The estimation procedure outputs estimates of: \(k\), the fraction of heritability the PGI would explain in a random mating population; \(r_\delta\), the correlation between parents’ true direct genetic effect components; \(h^2_\text{eq}\), the equilibrium heritability, adjusting for the downward bias in heritability estimates from MZ-DZ comparisons, RDR, and sib-regression; \(\alpha_\delta\), the indirect genetic effect of true direct genetic effect PGI; and \(v_{\eta:\delta}\), the fraction of phenotypic variance contribued by the indirect genetic effect component that is correlated with the direct genetic effect component.

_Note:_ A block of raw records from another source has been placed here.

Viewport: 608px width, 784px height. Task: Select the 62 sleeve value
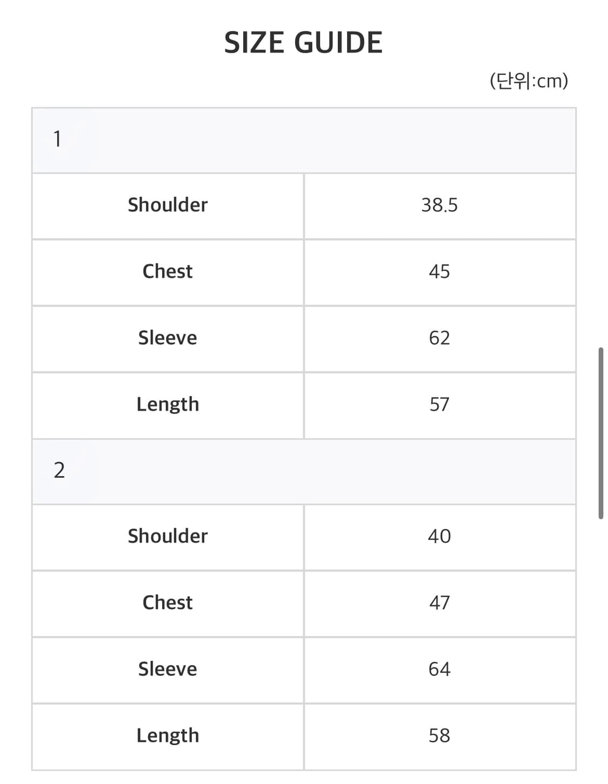click(439, 338)

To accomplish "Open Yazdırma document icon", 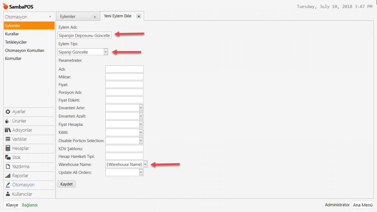I will [x=8, y=167].
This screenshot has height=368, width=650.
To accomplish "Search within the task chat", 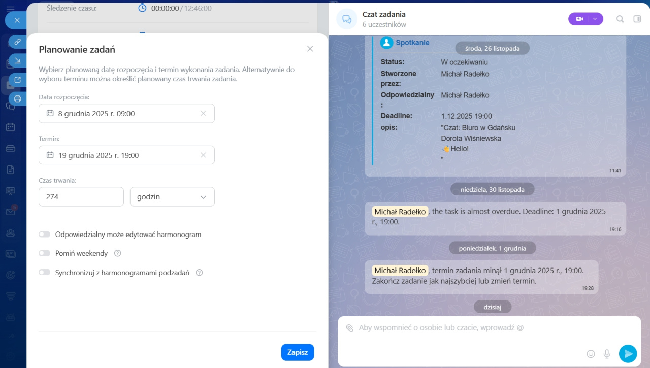I will click(x=620, y=19).
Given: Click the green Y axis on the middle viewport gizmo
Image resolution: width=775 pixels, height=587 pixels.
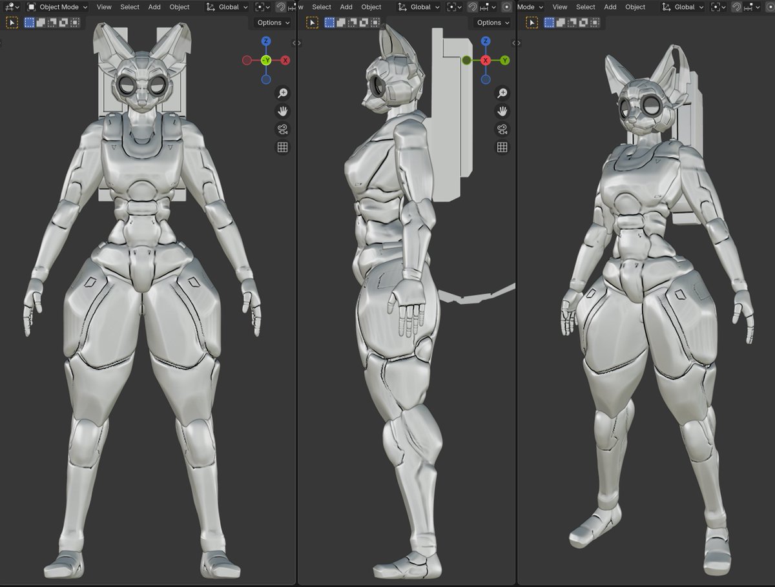Looking at the screenshot, I should [x=505, y=60].
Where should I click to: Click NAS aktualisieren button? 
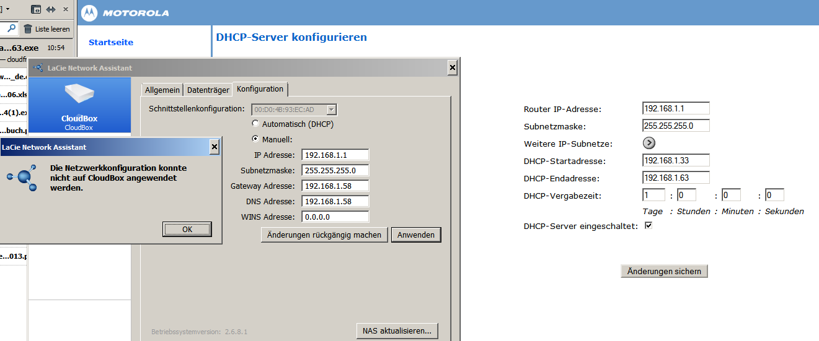pyautogui.click(x=397, y=330)
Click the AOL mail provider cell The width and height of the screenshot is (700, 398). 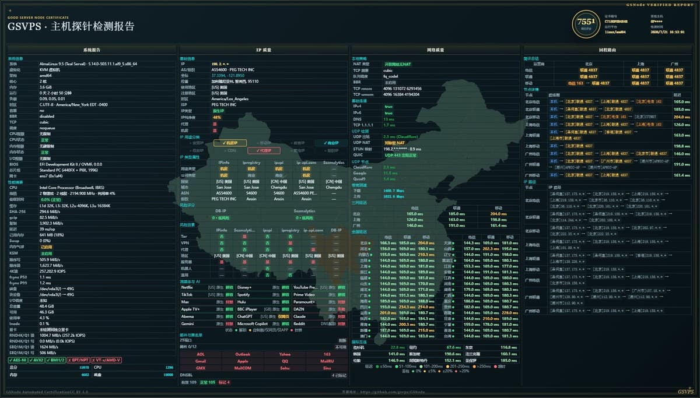[201, 354]
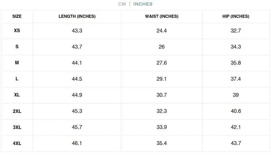
Task: Select the 3XL size row label
Action: coord(17,127)
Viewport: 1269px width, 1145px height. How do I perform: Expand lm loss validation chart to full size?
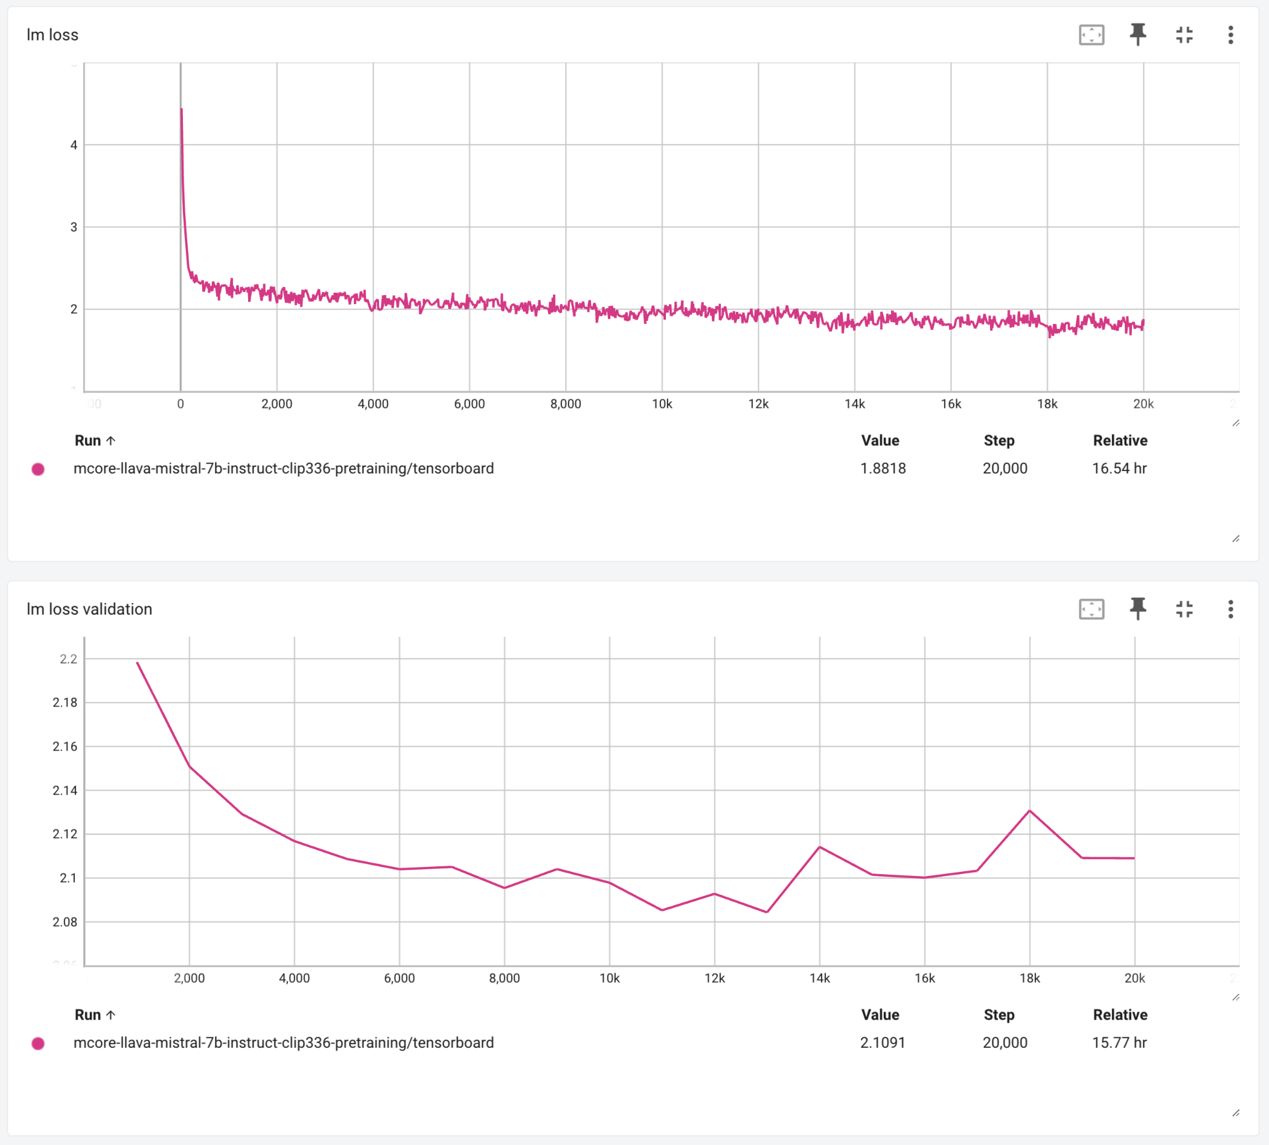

We can use snipar to compute the two-generation PGI estimates and the correlation between parents’ scores, and we can input a heritability estimate into pgs.py script to complete the inputs, so that snipar will perform the two-generation analysis adjusting for assortative mating.

To perform the estimation, we will combine the offspring and parental genotype files. This enables us to estimate the correlation between parents’ scores using the observed parental genotypes. (This is better than using the sibling genotypes because the correlation estimate from observed parental genotypes is uncorrelated with the PGS regression coefficients.)

plink --bfile chr_1 --bmerge chr_1_par --out chr_1_combined

We now compute the noisy PGI using the observed offspring and parental genotypes:

pgs.py direct_v1_obs --bed chr_@_combined --weights causal_effects.txt --beta_col direct_v1 --pedigree pedigree.txt

To complete the inputs to two-generation PGI analysis, we need an estimate of heritability, as one would obtain from sib-regression, RDR, or MZ-DZ twin comparisons. This estimate is a downard biased estimate of the equilibrium heritability, \(h^2_\text{eq}\), by a factor of \((1-r_\delta)\), where \(r_\delta\) is the correlation between the parents’ direct genetic effect components.

We can obtain this from the VCs.txt output of the simulation, which can be read into R/Python/etc as table. Each row gives, for each generation, the variance of the direct genetic effect component, the phenotypic variance, and the correlation between parents’ direct genetic effect components. The equilibrium heritability is obtained by using the values in the last row: dividing the variance of the direct genetic effect component (first column) by the phenotypic variance (second column). To then obtain the heritability as estimated by sib-regression, RDR, and MZ-DZ twin comparisons, we multiply the equilibrium heritability by \((1-r_\delta)\), where \(r_\delta\) is obtained from the third column of the last row. The equilibrium heritability should be around 0.59, and \(r_\delta\) should be around 0.29, so the heritability as estimated by sib-regression, RDR, MZ-DZ twin comparisons should be around \(h^2_f \approx (1-0.29) \times 0.59=0.42\).

We can now perform two-generation PGI analysis accounting for assortative mating using the following command, with the h2f argument set to the number computed from your VCs.txt file as outlined above (here we use 0.42):

pgs.py direct_v1_obs --pgs direct_v1_obs.pgs.txt --phenofile phenotype.txt --h2f 0.42,0

This script will take the input heritability estimate (0.42) and the standard error of the estimate (here 0 since we used the true value) to estimate the fraction of heritability the PGI would explain in a random mating population, \(k\), which should be around 0.5; the correlation between parents’ direct genetic effect components, \(r_\delta\), which should be around 0.29; the equilibrium heritability, \(h^2_\text{eq}\), which should be around 0.59; the ratio between direct and population effects that would be expected based on assortative mating alone, \(\rho_k\), which should be around 0.86; the indirect genetic effect of true direct genetic effect PGI, \(\alpha_\delta\), which should not be statistically significantly different from zero (with high probability) because there are no parental indirect genetic effects in this simulation; and \(v_{\eta:\delta}\), the contribution to the phenotypic variance from the indirect genetic effect component correlated with direct genetic effect component, which should also not be statistically indistinguishable from zero (with high probability). These estimates are output to direct_v1_obs.am_adj_pars.txt.